Tobin_piece I have been meaning all week to spotlight Jeffrey Toobin’s fascinating essay in The New Yorker about all the craziness surrounding the crimes and trials and tribulations of Brian Nichols, the notorious Georgia courthouse shooter.  Here was one of many great passages from the Toobin piece:

The Nichols case illustrates a troubling paradox in death-penalty jurisprudence: the more heinous a crime — and the more incontrovertible the evidence of a defendant’s guilt — the greater the cost of the defense may be . Death-penalty trials require juries not only to determine whether the defendant is guilty but also to make other complex moral judgments — why a defendant committed a crime, whether he is likely to do so again, what punishment fits the crime. Defendants are entitled to often costly expert assistance, including the services of psychiatrists, as they prepare their cases.  Yet spending large sums of public money on the defense of capital cases is politically incendiary, and in Georgia the consequences may be cataclysmic. According to Stephen B. Bright, the senior counsel for the Southern Center for Human Rights, in Atlanta, “We are just now starting to see the ripple effect of Nichols.
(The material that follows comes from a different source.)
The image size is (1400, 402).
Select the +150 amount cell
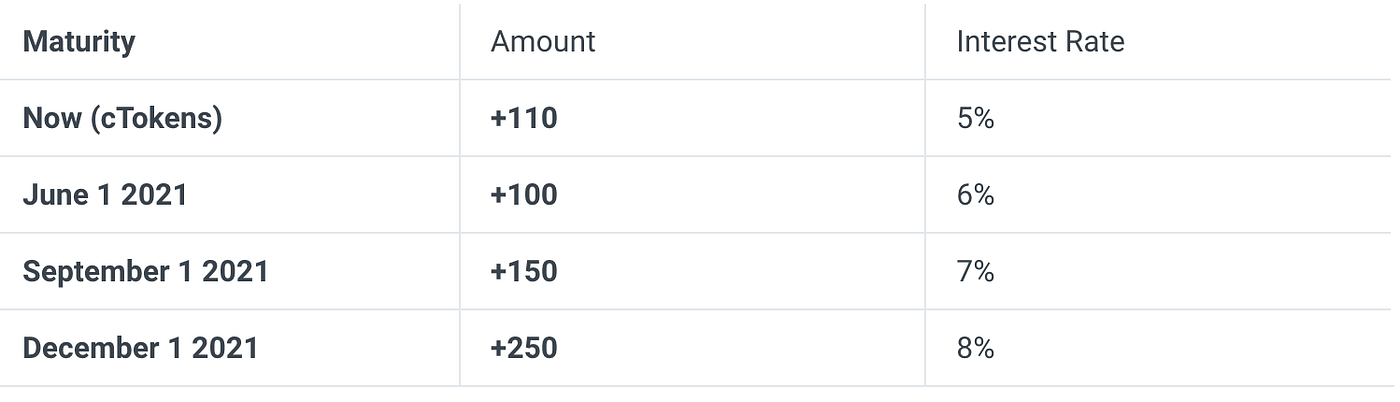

The question now is whether the whole thing is going to come crashing down.”

The quote from Stephen Bright is now especially interesting in light of this new development regarding the Nichols case:

The judge presiding over the case of accused courthouse shooter Brian Nichols says he is stepping down from the case.  Superior Court Judge Hilton Fuller announced his decision in a letter to Doris Downs, the chief judge for Fulton County Superior Court. 

He cited recent media reports referring to a quote in a magazine article attributed to him in which he allegedly asserted that Brian Nichols was guilty. 

The article by Jeffrey Toobin appeared in the New Yorker.  Fuller insisted he didn’t recall making the comment and that his arrangement with the writer was that their conversation would be for background only.